Bey quickly grew out of New York City and moved to D.C. at age 18. Calling it her second home, the city further ignited the artist’s creativity as she worked at museums and libraries, as well as tapping into poetry and attending protests. Her first release ‘The Many Alter - Egos of Trill’eta Brown’ in 2016 that incorporated a digital collage and a book, was praised by Solange’s Saint Heron agency, FADER, Essence, and many more. Bey followed up with fellow critically acclaimed projects like 2020’s ‘Madison Tapes’ album and 2021’s ‘The Things I Can’t Take With Me’ EP – the first release on Big Dada’s relaunch as a label run by Black, POC and minority ethnic people for Black, POC and minority ethnic artists – that received support from Pitchfork, Rolling Stone, NPR, Harper’s Bazaar, FADER, HotNewHipHop, Dazed, Clash, FACT, Crack Magazine, The Line of Best Fit and Mixmag.

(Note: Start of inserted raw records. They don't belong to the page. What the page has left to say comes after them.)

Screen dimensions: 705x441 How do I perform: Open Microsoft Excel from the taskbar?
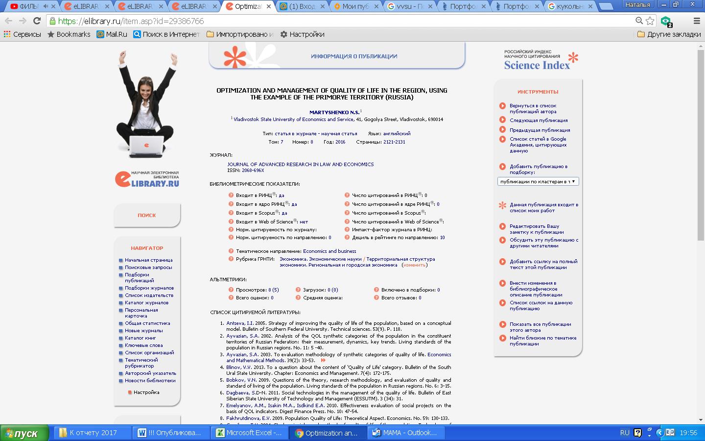point(249,433)
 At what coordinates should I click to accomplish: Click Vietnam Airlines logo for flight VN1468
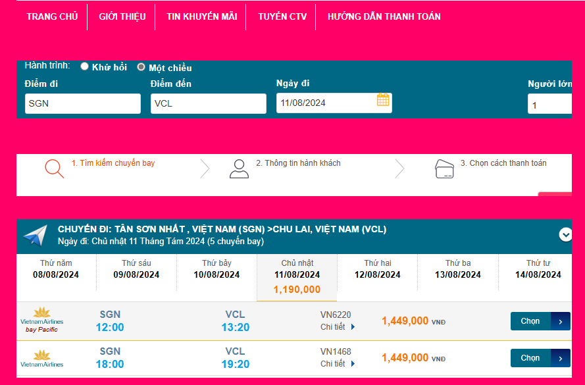tap(42, 358)
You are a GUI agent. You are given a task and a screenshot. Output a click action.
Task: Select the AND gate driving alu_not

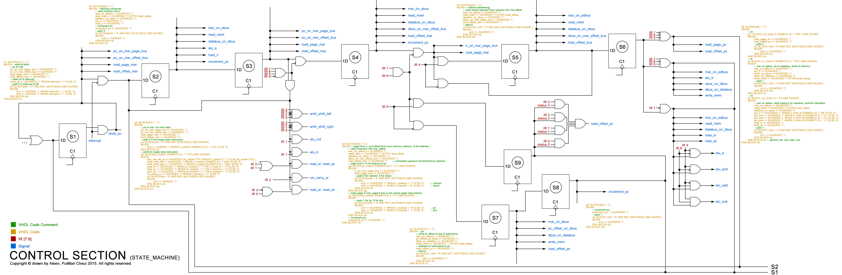pyautogui.click(x=297, y=139)
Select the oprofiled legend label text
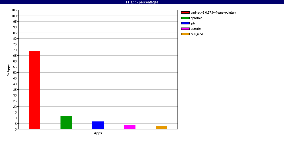 click(x=197, y=18)
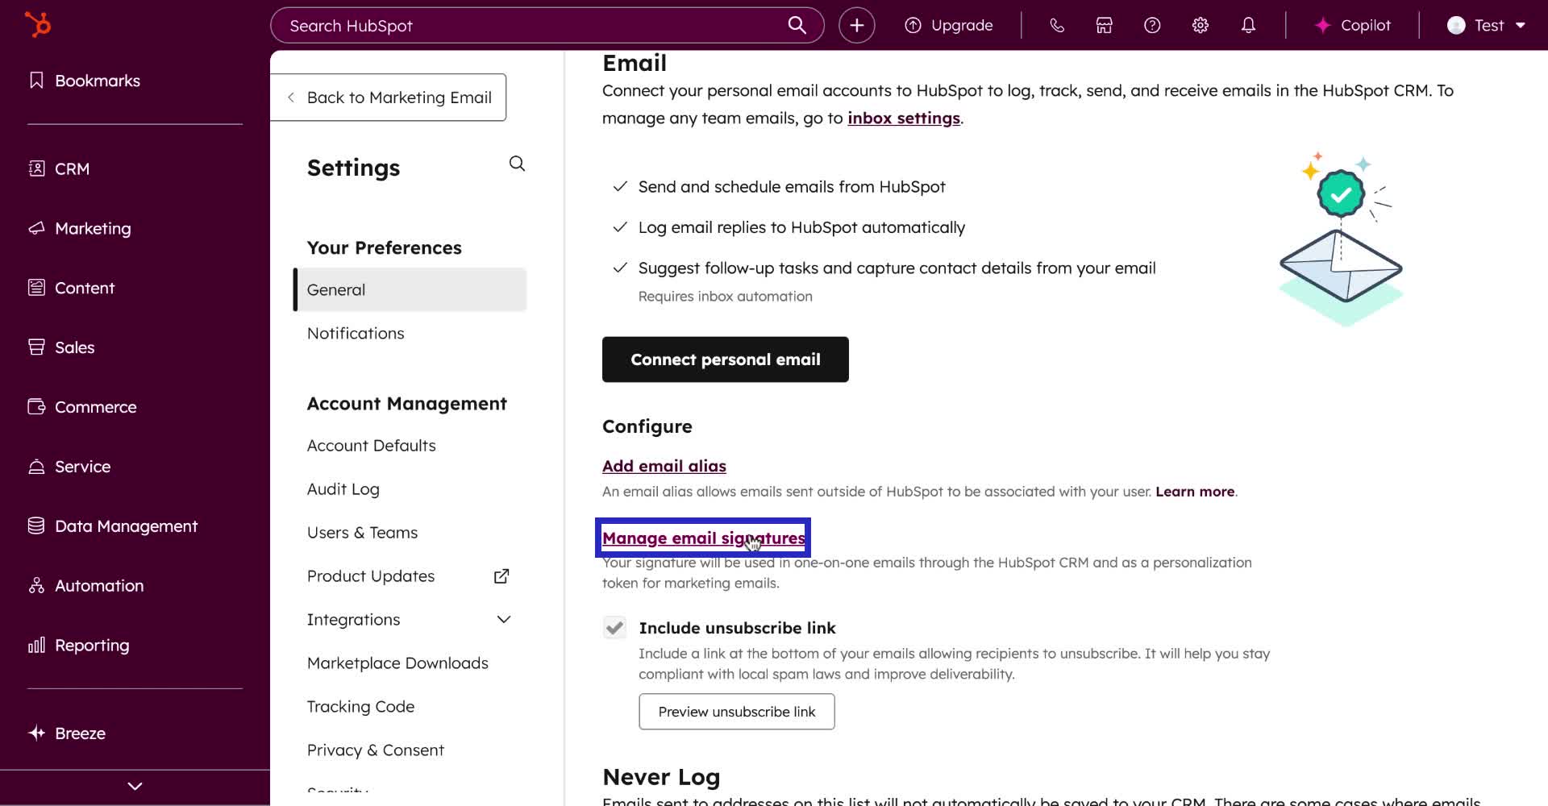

In 2021, Bey was also profiled by Rolling Stone for their print magazine, contributed to the publication’s The 500 Greatest Songs of All Time list, and curated a playlist for Document Journal. The artist’s “september 13th (DJ Nativesun Remix)” and “made this on the spot” singles received strong radio support from BBC Radio 6 Music and BBC 1 Xtra’s Jamz Supernova. Last May, Bey was interviewed on BBC 1Xtra and performed three tracks for Jamz Supernova’s “Festival Jamz” including The Things I Can’t Take With Me’s “fxck it then” and “september 13th” that December.

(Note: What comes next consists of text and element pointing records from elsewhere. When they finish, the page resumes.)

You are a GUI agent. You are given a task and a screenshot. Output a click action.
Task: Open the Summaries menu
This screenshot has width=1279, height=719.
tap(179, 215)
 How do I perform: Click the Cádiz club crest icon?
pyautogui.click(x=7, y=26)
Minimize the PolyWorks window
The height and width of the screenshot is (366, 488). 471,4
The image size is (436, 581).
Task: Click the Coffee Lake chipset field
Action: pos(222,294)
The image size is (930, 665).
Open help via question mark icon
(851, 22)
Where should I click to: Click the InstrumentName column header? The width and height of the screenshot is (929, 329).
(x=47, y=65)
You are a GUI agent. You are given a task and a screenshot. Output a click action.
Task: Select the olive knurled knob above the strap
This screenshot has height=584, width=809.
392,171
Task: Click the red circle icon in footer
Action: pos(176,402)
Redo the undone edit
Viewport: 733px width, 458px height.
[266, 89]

Bey is also a critically acclaimed multidisciplinary artist and art curator, creating the artwork for her music through collages of intimate photos and self-portraits. In 2019, her work was featured in the District of Columbia Arts Center’s “Reparations Realized” exhibit and Brooklyn’s Museum of Contemporary African Diasporan Arts (MoCADA)’s “Let the Circle Be Unbroken” exhibit. She also completed multiple fine art residencies with MoCADA, curating programs that reflect the same theme that drives her music: the Black woman's experience.
‘Remember Your North Star’ continues Bey’s personal and artistic evolution as she strives to be a soundboard for Black women everywhere. “I feel empowered in music because I can transform anything that happens to me into something that is valuable. Music helps me to see the value in what's going on in my life,” she explains. “There’s a spirit in music. It’s a culture and I'm in that community, contributing my story which keeps us connected.”